------ Dataset entries

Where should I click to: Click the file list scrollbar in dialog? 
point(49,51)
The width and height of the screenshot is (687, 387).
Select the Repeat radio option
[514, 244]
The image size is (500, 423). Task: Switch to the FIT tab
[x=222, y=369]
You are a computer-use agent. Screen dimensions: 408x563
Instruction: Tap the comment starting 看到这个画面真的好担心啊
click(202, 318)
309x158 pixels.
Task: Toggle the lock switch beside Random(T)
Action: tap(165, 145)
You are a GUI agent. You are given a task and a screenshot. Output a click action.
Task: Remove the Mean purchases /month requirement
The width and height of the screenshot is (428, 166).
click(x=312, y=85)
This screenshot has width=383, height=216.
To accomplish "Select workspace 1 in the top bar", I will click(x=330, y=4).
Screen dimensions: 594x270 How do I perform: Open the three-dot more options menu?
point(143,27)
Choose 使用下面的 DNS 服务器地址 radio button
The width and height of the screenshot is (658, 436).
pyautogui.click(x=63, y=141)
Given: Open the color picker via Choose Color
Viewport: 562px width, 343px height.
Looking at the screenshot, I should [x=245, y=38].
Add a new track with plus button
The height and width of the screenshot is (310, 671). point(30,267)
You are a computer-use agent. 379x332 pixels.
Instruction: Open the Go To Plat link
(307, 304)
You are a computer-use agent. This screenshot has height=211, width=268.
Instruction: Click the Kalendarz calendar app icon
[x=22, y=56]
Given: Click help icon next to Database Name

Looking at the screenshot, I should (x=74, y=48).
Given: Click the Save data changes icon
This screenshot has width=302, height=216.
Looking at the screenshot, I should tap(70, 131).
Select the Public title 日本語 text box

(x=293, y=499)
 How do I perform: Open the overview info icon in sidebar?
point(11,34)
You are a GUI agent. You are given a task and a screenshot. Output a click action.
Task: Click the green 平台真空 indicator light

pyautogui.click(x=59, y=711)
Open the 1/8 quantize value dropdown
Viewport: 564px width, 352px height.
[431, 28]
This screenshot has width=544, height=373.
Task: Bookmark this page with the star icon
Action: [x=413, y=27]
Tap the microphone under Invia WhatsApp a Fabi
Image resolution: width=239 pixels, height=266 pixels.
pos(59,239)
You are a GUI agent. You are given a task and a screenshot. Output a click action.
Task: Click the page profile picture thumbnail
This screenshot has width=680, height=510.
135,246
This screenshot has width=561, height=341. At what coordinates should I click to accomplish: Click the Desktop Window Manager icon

------------

■ **Exercise description**
Lines that contain "computer" should be pulled from the entries above and reported.

■ **Exercise result**
You are a computer-use agent. Screen dimensions: 408x563
You are a computer-use agent. 379x332 pixels.
You are a computer-use agent. This screenshot has height=211, width=268.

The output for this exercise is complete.